Records from a collection:
......

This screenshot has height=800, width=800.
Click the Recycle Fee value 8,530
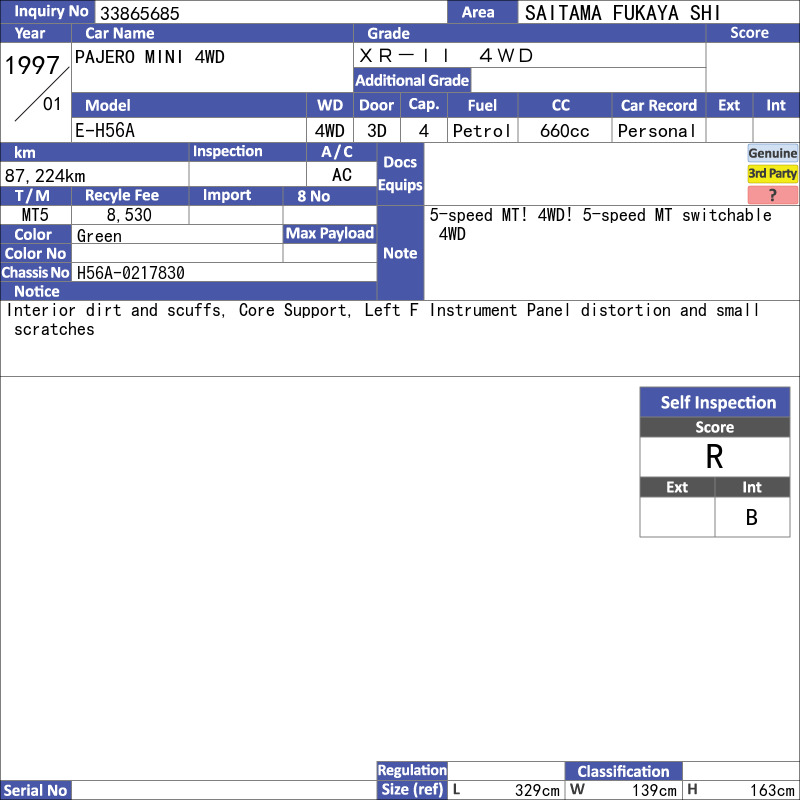click(129, 215)
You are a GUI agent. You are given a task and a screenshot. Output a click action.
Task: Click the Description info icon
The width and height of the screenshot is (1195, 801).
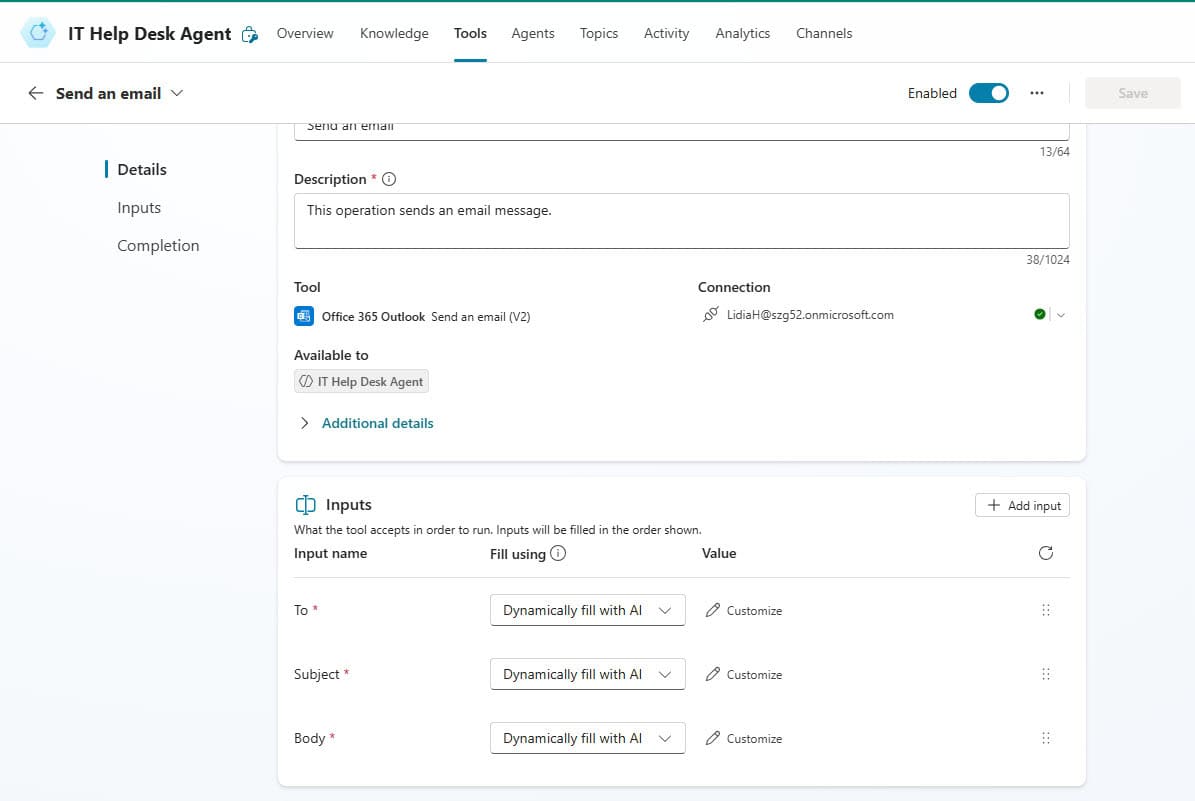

......

*Stated problem*.
Pull every line of text from the records above, word for word, leaving out the pictures.

*Response to the task*.
This screenshot has height=800, width=800.
Click the Recycle Fee value 8,530
click(129, 215)
You are a GUI agent. You are given a task and a screenshot. Output a click action.
Task: Click the Description info icon
The width and height of the screenshot is (1195, 801).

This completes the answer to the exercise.